* _Task requirements_: Copy the entries verbatim, from the line containing "전체 (28, 258)" through the line containing "tomcat-dev (447, 300)", including both of those lines.

— Begin —

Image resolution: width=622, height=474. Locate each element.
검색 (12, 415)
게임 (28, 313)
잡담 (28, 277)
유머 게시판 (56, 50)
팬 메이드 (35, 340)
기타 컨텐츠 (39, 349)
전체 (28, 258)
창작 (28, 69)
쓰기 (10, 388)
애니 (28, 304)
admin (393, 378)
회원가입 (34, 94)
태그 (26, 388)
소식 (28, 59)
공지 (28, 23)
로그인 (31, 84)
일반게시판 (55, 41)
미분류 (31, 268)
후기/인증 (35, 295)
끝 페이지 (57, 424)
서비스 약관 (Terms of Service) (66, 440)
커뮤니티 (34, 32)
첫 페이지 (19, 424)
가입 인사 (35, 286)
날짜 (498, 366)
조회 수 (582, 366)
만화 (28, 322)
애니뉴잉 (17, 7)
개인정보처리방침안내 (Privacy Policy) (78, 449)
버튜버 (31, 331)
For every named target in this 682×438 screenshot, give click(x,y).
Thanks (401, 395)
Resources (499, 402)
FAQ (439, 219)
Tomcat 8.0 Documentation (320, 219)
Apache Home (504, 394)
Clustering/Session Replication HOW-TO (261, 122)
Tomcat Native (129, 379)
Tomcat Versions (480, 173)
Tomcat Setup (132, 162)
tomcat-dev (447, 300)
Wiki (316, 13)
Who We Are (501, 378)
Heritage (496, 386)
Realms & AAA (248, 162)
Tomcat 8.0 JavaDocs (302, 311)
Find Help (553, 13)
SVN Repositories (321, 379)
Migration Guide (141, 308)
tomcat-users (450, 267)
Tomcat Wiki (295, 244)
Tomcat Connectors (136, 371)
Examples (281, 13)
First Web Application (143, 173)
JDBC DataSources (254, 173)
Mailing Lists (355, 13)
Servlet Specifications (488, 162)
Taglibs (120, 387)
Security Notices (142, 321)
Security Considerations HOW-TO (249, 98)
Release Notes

— End —

* _Answer to the task_:
전체 (28, 258)
창작 (28, 69)
쓰기 (10, 388)
애니 (28, 304)
admin (393, 378)
회원가입 (34, 94)
태그 (26, 388)
소식 (28, 59)
공지 (28, 23)
로그인 (31, 84)
일반게시판 (55, 41)
미분류 (31, 268)
후기/인증 (35, 295)
끝 페이지 (57, 424)
서비스 약관 (Terms of Service) (66, 440)
커뮤니티 (34, 32)
첫 페이지 (19, 424)
가입 인사 (35, 286)
날짜 (498, 366)
조회 수 (582, 366)
만화 (28, 322)
애니뉴잉 (17, 7)
개인정보처리방침안내 (Privacy Policy) (78, 449)
버튜버 (31, 331)
For every named target in this 682×438 screenshot, give click(x,y).
Thanks (401, 395)
Resources (499, 402)
FAQ (439, 219)
Tomcat 8.0 Documentation (320, 219)
Apache Home (504, 394)
Clustering/Session Replication HOW-TO (261, 122)
Tomcat Native (129, 379)
Tomcat Versions (480, 173)
Tomcat Setup (132, 162)
tomcat-dev (447, 300)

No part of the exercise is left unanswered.